DESCRIPTION OF THE TASK: Copy exactly the stretch of lines from the one holding "Task: Go to the Home page icon" through the last line of the data below, inclusive. Leave out pictures.

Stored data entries
+ + +
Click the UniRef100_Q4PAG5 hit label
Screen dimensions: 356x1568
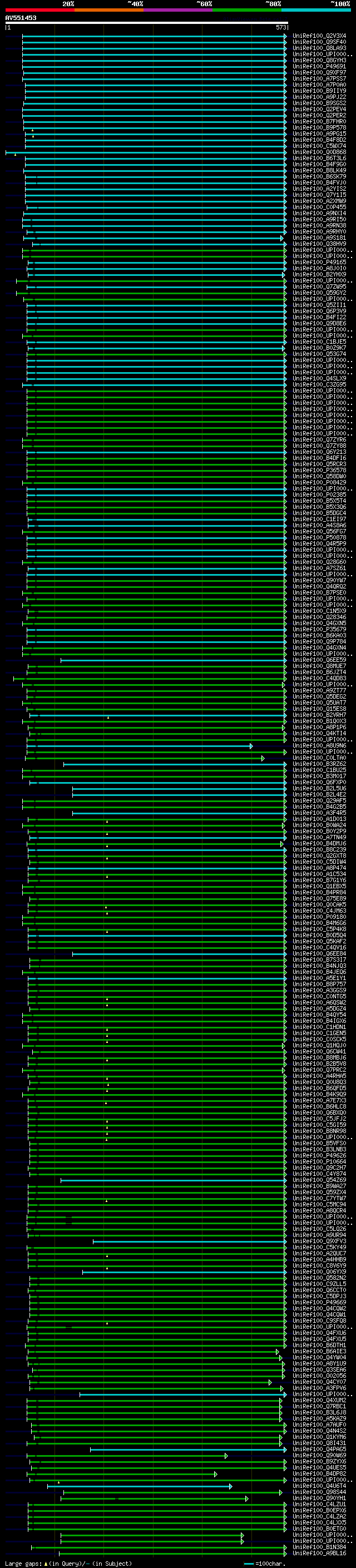[319, 1449]
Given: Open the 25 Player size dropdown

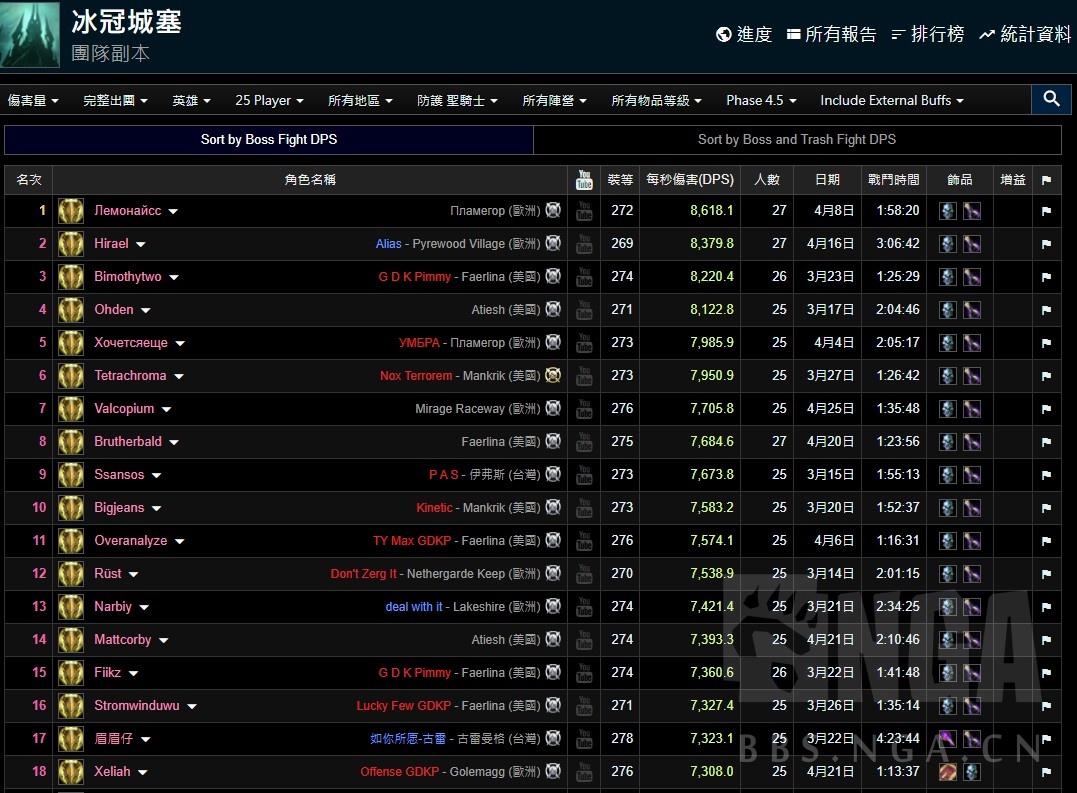Looking at the screenshot, I should pyautogui.click(x=269, y=100).
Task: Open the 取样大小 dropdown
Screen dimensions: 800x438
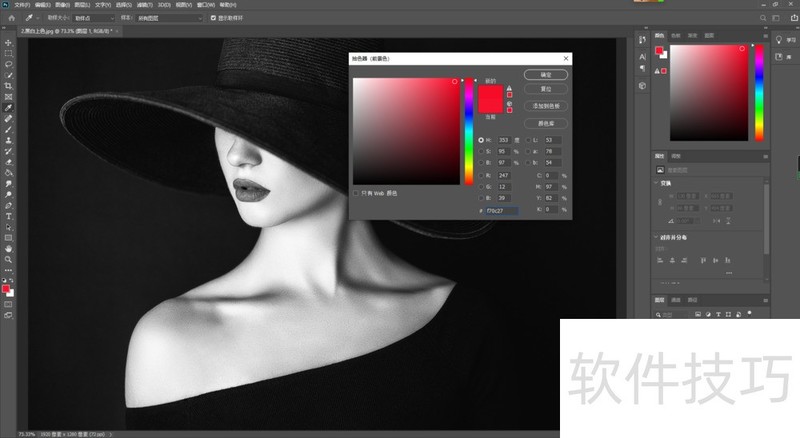Action: (92, 18)
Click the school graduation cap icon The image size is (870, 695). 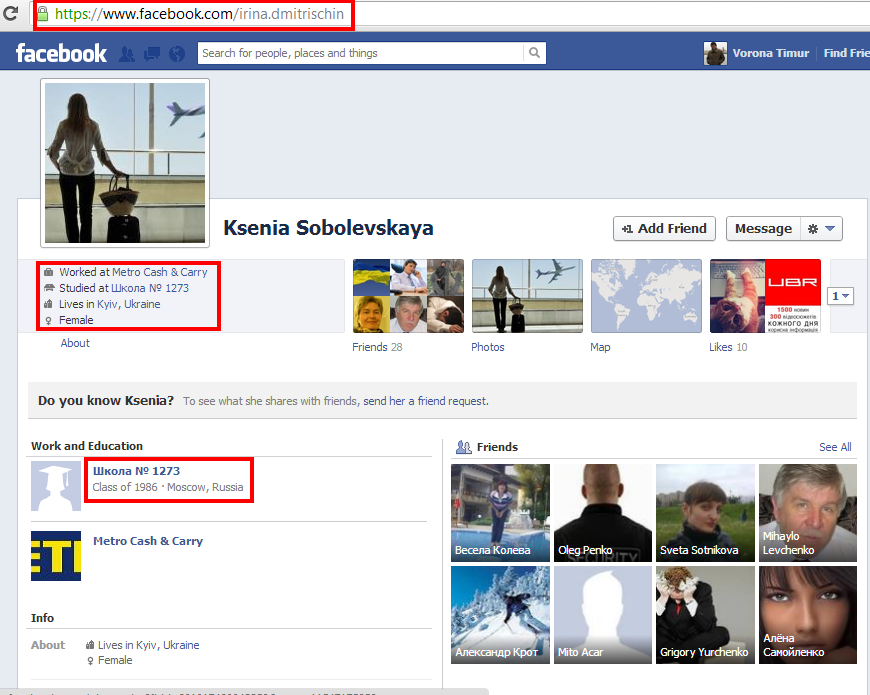point(56,486)
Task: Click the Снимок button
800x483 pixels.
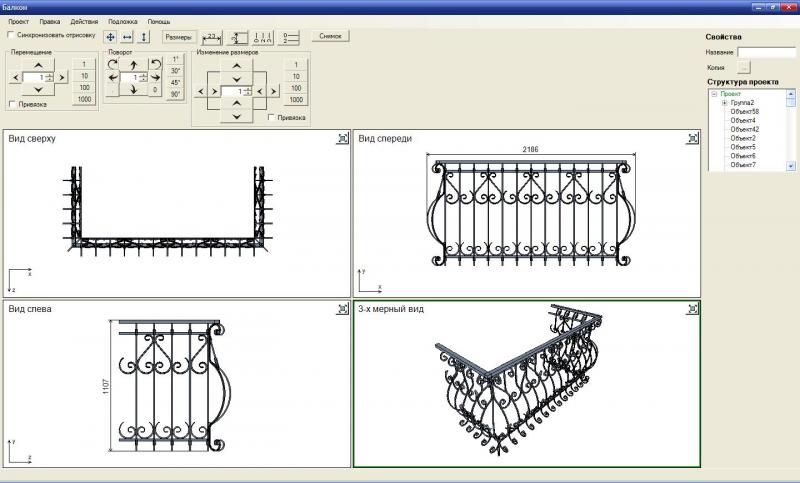Action: point(330,36)
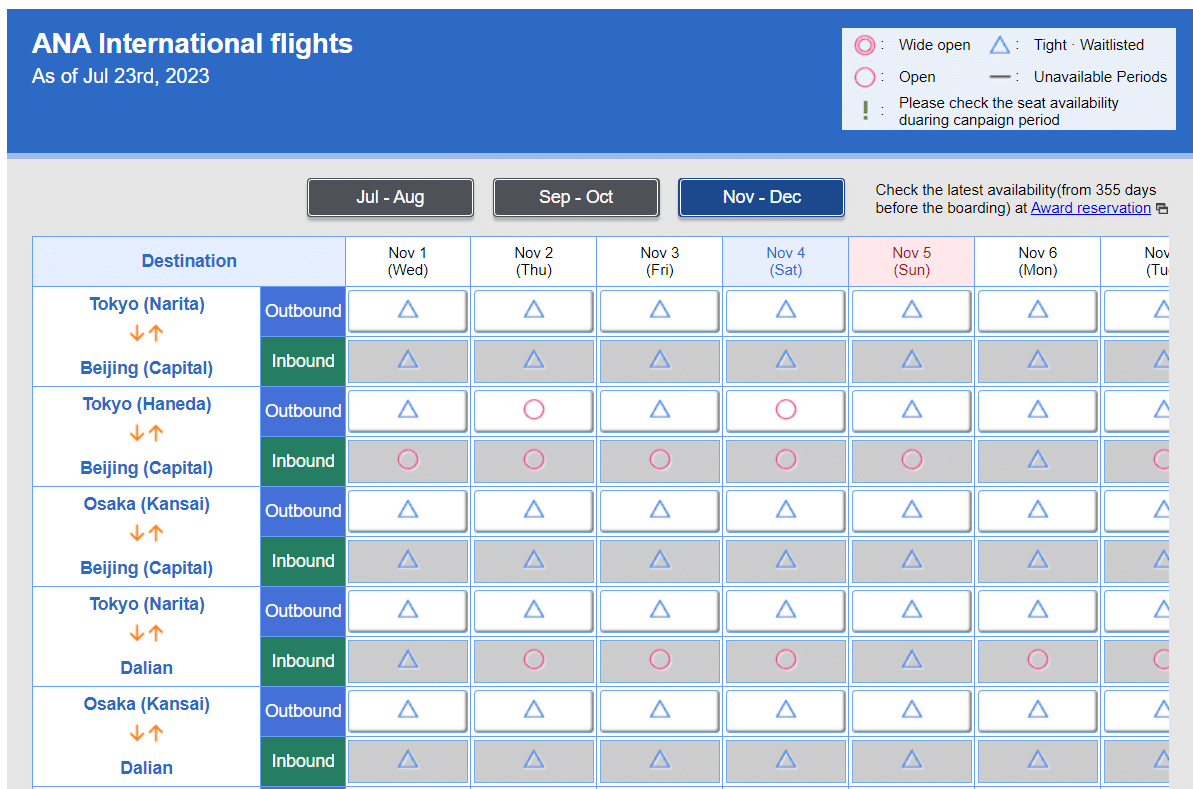
Task: Click circle for Narita-Dalian inbound Nov 3
Action: pyautogui.click(x=660, y=660)
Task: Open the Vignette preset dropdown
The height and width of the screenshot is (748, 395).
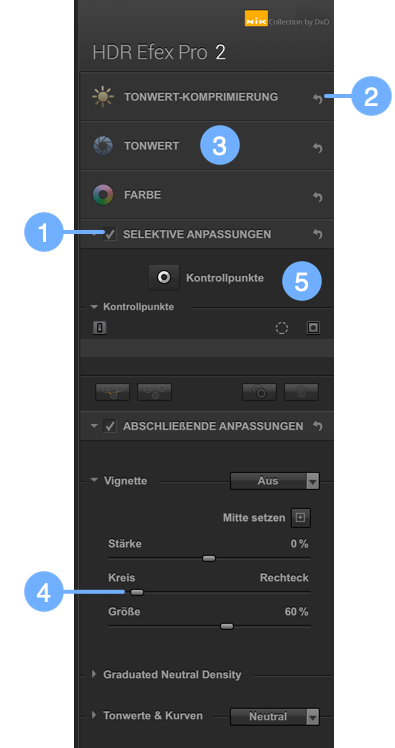Action: [275, 481]
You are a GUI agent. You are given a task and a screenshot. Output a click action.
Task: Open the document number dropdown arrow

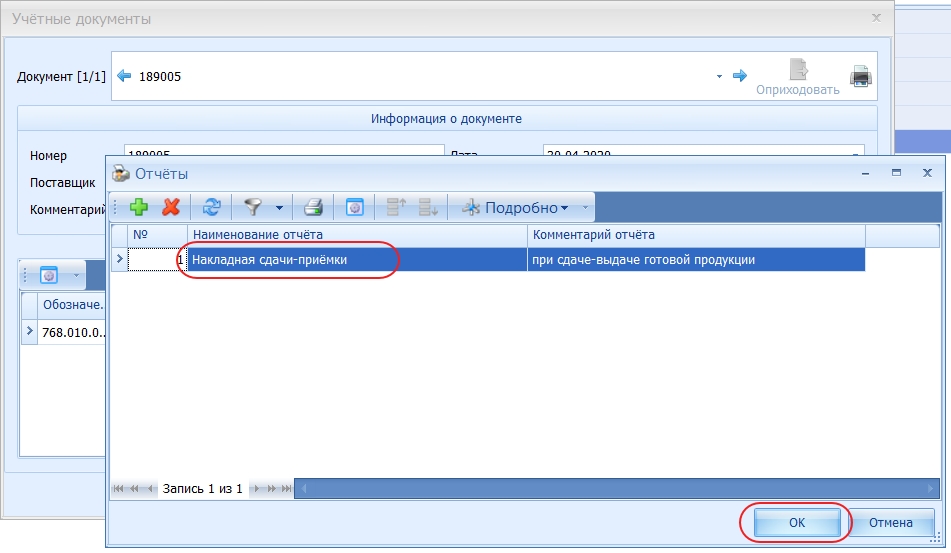[x=719, y=77]
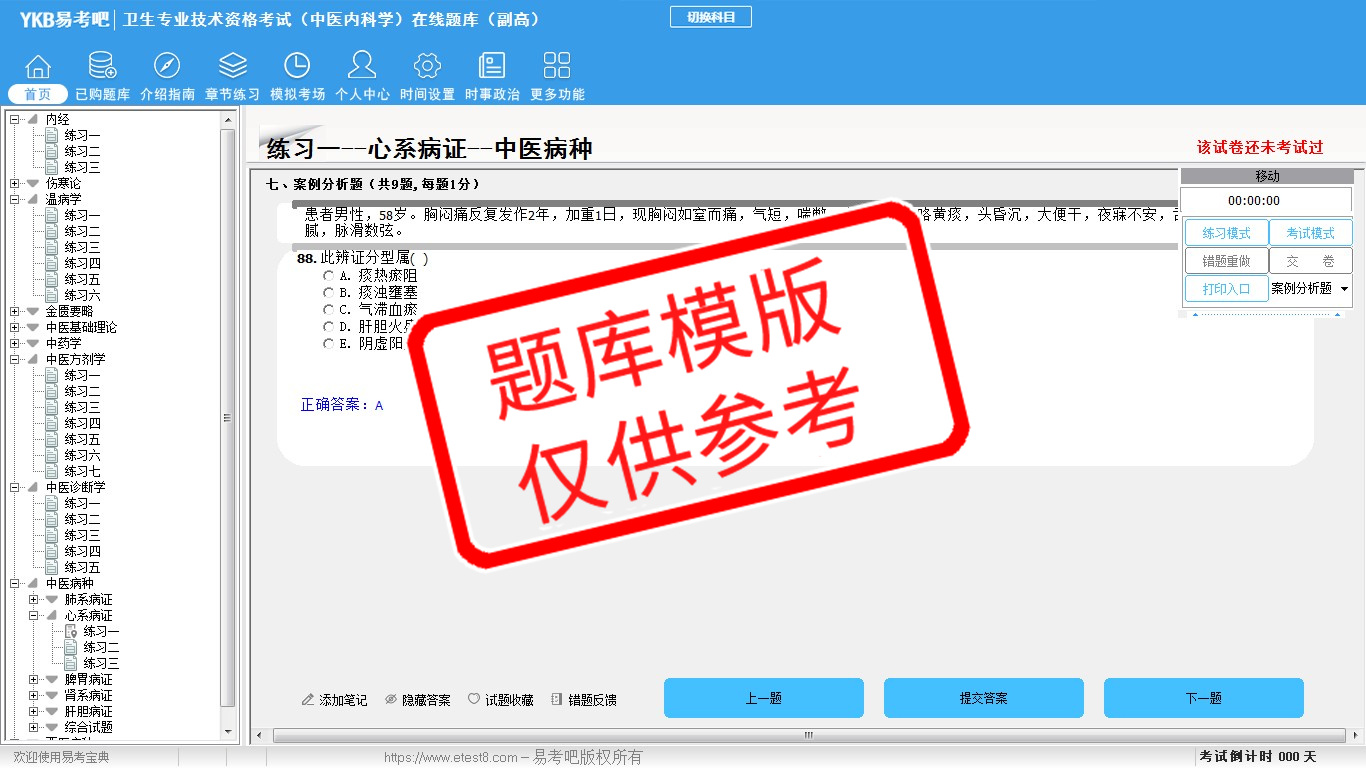This screenshot has height=768, width=1366.
Task: Select answer option B radio button
Action: [328, 293]
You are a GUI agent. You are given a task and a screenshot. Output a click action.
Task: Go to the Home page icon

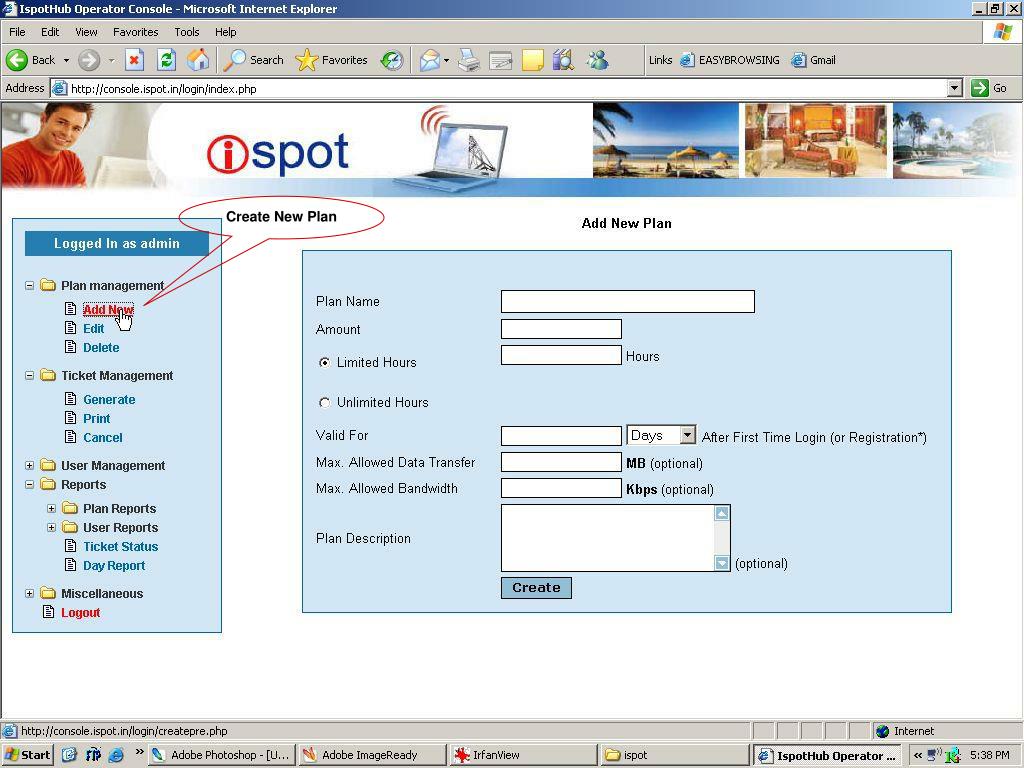[x=198, y=60]
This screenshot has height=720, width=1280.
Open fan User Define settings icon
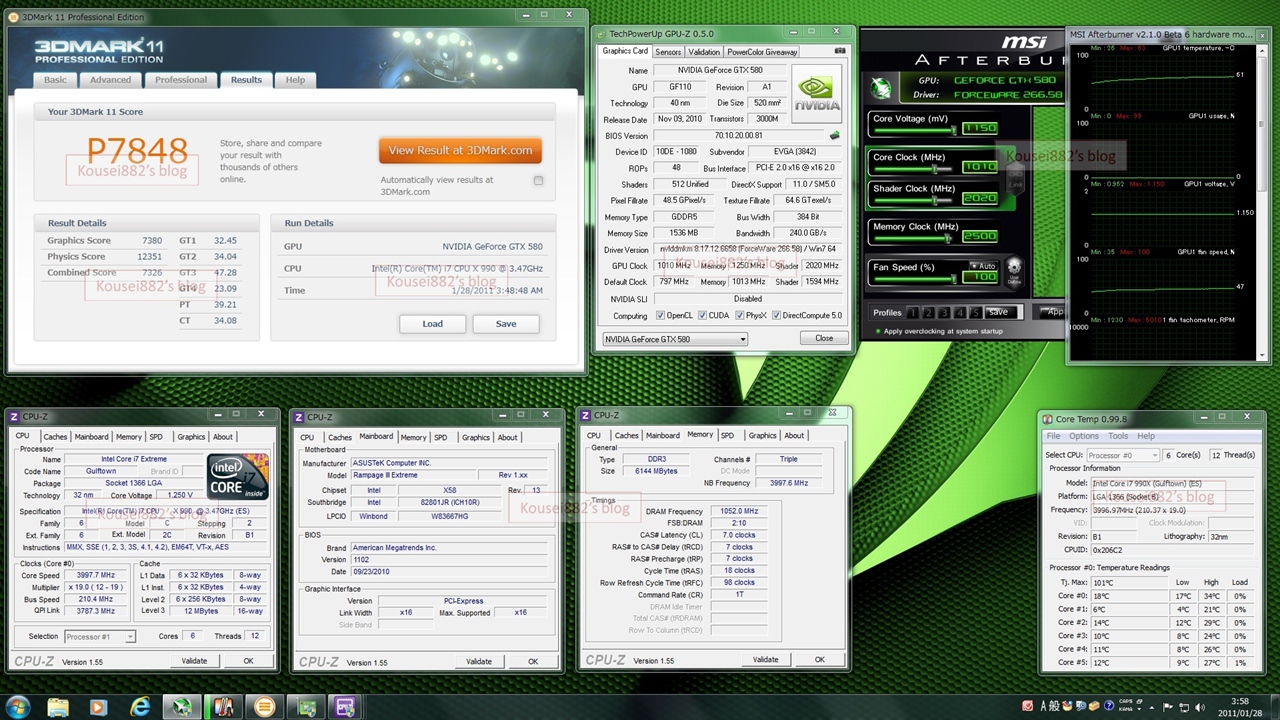coord(1014,270)
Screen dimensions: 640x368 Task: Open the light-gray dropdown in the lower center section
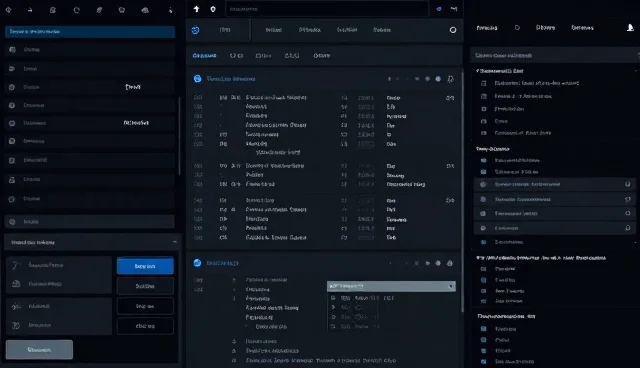[391, 286]
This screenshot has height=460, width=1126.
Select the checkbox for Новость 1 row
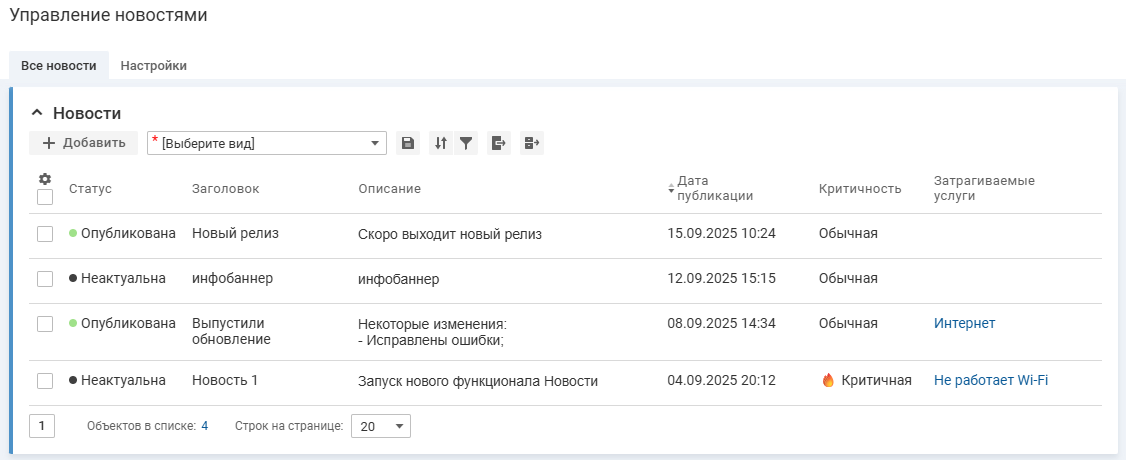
+ + +
EXPECTED ANSWER:
Task: Go to the Home page icon

[x=198, y=60]
This screenshot has height=720, width=1280.
Open fan User Define settings icon
coord(1014,270)
Screen dimensions: 640x368 Task: Open the light-gray dropdown in the lower center section
[391, 286]
This screenshot has height=460, width=1126.
Select the checkbox for Новость 1 row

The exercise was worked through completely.